However, the Trustee’s affidavit was not timely and we must agree that it has not been properly established that the Trustee refused to bring the action.

If the action belonged solely to the creditors and not the corporation, then it does not pass to the Trustee in Bankruptcy under Section 70 of the Bankruptcy Act and there would be no necessity of joining the Trustee. See Roach v. Reldan Trading Corporation, supra, 321 F.2d p. 43.

It is clear under Arkansas law that an action by the creditors of a corporation against the shareholders of the corporation for personal fraud is an action that belongs to the creditors and that it can be maintained without joining the trustee of the bankrupt corporation. The parties do not dispute the correctness of this point. See Rounds & Porter Lumber Co. v.
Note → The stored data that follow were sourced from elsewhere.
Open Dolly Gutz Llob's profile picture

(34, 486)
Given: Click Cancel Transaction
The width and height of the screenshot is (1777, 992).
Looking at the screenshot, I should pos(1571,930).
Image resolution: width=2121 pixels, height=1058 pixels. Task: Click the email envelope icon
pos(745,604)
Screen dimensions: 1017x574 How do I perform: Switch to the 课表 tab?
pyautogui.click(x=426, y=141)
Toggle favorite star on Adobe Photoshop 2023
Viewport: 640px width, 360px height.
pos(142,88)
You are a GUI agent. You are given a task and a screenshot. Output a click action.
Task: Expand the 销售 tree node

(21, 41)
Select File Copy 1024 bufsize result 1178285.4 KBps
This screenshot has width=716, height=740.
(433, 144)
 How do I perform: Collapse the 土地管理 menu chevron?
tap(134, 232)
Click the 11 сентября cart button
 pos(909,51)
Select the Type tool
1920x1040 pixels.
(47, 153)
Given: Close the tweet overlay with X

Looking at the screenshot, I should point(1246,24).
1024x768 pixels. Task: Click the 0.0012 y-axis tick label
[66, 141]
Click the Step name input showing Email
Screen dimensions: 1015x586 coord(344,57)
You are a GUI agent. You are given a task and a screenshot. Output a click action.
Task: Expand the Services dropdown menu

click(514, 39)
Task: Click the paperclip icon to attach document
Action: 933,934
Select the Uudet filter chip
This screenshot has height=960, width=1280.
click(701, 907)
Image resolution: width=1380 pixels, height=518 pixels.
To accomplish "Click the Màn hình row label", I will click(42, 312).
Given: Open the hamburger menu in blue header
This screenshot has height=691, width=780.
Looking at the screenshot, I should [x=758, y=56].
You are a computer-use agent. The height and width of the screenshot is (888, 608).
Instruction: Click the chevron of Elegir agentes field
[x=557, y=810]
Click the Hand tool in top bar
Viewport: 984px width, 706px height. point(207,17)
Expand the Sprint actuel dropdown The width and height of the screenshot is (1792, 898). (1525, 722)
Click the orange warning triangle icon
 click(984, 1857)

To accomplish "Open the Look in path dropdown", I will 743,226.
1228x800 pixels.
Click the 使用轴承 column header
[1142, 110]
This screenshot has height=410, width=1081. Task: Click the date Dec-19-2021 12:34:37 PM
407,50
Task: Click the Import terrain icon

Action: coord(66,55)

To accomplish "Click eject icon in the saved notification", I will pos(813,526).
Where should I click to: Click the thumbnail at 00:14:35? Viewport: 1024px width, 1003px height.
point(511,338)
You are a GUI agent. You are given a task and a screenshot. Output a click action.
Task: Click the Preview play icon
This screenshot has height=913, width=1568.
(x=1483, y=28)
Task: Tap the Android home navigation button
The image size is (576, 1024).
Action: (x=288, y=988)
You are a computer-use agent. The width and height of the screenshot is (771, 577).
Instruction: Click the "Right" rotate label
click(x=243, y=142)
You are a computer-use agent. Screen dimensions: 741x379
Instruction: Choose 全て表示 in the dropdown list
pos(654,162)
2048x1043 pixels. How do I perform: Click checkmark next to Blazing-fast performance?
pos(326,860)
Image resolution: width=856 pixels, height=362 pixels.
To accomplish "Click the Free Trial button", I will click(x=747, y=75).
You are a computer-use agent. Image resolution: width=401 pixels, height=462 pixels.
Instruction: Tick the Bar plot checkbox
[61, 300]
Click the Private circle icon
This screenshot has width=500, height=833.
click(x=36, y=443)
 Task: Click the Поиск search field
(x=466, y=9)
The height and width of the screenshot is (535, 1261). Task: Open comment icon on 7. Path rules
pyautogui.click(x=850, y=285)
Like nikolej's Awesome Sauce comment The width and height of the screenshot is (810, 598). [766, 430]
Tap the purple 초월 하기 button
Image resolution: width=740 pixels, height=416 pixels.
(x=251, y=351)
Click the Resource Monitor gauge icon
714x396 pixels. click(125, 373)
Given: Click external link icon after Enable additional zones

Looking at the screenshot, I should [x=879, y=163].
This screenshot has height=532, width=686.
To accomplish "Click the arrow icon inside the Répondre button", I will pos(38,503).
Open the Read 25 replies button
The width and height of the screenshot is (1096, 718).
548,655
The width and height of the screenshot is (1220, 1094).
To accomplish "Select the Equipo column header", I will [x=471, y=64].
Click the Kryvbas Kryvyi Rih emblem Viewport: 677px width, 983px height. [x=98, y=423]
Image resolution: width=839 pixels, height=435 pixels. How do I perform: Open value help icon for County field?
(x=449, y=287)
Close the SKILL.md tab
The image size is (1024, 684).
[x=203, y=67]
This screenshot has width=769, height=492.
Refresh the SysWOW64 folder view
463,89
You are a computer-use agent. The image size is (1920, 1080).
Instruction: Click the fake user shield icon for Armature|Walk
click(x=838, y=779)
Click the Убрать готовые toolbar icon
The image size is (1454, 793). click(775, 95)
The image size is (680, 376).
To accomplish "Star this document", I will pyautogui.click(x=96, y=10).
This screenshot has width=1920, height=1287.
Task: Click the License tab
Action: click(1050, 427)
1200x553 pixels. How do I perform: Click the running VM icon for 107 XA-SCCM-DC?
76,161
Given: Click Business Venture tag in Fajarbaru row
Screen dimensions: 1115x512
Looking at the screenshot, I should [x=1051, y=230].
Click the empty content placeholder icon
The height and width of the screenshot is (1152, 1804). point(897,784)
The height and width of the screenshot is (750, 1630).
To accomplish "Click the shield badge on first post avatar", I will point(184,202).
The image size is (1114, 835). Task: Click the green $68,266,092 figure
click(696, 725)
Burns, 216 Ark. 288, 225 S.W.2d 1; Henderson v. Rounds & Porter Lumber Co., D.C., 99 F.Supp. 376.

The appellant contends that the trial court erred in not finding that this action was one for fraud. This court agrees.

The trial court found that the defendant was liable to the plaintiffs for, among other things, deliberately giving checks with insufficient funds to the plaintiffs to purchase goods or to get money to pay other checks issued with insufficient funds. The trial court, however, characterized this type of liability as mismanagement, a type of action for which the plaintiffs had no capacity to pursue. This type of liability is clearlfraud and the trial court should have characterized it as fraud instead of mismanagement. This is considered fraud in Arkansas. See Section 41-1903, Arkansas Statutes Annotated; 19 C.J.S. Corporations § 850, p. 281. 23 Am.Jur., Section 96, p. 874 states:

“In all cases (including negotiable instruments, as between the parties), assuming the absence of facts which will create an estoppel or of facts negativing a right to rely and disclosing negligence under the circumstances, which facts are not usually held to exist where deliberate deception or artifice is practiced, any wilful misreading of the terms of the instrument, or wilful misrepresentation, misstatement, or other misleading conduct as to its contents, is sufficient to form a basis for a charge of fraud.”

There can be no question but that deliberately and consistently giving checks with insufficient funds to pay them amounts to knowingly making misrepresentations of material present facts. The trial court states that checks repeatedly were returned unpaid. Overdrafts each month varied in amounts of $6,900.00 to $66,000.00. This undoubtedly demonstrates that the trial court found in fact that the creditors relied on the defendant’s misrepresentations.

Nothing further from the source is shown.